The Belfast shipyard Harland and Wolff has won a reprieve from its financial difficulties after a campaign to save it including the personal intervention of talks chairman George Mitchell.

Problems at the shipyard arose following a dispute over who should pay for 130m of extra work on two oil drilling ships ordered by the Texan company Global Marine.

As negotiations got under way with the US firm and the yard's financial backers, a political campaign was mounted to save Harland and Wolff, led by senior unionist politicians.

It has now emerged that this campaign at one point involved former US senator George Mitchell, who has been chairing crucial talks on Northern Ireland's political future.

The deal will secure employment for the immeditate future
It is not known how important the political pressure was but the shipyard has now said it has reached an agreement with Global Marine which should secure its immediate future.

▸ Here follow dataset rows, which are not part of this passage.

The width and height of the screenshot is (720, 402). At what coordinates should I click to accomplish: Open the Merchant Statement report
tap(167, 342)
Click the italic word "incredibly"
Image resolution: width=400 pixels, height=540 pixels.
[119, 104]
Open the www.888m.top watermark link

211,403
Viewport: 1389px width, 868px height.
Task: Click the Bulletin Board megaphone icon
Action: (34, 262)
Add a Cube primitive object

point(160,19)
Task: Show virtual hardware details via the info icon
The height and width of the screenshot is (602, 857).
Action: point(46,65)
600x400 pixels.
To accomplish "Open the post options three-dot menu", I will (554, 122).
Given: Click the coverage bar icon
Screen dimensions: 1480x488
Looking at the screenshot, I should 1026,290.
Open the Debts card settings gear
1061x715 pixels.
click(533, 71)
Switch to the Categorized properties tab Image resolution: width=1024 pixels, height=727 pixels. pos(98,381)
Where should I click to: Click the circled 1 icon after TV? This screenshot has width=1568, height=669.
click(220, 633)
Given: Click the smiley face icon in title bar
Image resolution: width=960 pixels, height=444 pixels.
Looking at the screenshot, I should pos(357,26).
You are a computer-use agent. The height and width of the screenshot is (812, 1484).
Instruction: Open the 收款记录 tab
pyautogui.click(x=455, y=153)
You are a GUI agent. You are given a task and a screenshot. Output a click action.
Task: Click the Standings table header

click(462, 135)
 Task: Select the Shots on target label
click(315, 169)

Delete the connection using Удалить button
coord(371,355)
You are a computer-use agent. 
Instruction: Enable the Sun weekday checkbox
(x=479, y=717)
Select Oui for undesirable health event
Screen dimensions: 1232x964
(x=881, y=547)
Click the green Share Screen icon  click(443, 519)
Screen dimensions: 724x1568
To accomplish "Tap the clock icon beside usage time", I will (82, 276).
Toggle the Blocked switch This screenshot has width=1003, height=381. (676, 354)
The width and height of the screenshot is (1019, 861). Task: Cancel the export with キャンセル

In a joint statement this morning Harland and Wolff, Global Marine and the shipyard unions said a deal had been struck to complete the two drill ships at the centre of the dispute.

The statement says that all parties will now work together to ensure the timely and efficient completion of the vessels.

BBC NI's Business Editor James Kerr said the agreement, thought to be worth more than 50m to the yard, would give the company breathing space while it attempted to look for new work to fill its empty order book.

"Securing the long term future of the yard will only be achieved by winning more orders," he said.

The dispute over the 130m claim for extra work will be settled by separate negotiation or by arbitration.

The joint statement issued by Harland and Wolff acknowledges the role played by the campaign in support of the shipyard.

It says: "All parties would also wish to express our gratitude to the broad range of individuals and organisations which have played a positive and constructive role in reaching this agreement, including our local politicians from all sections of the community, who have joined together to support us at this very important time."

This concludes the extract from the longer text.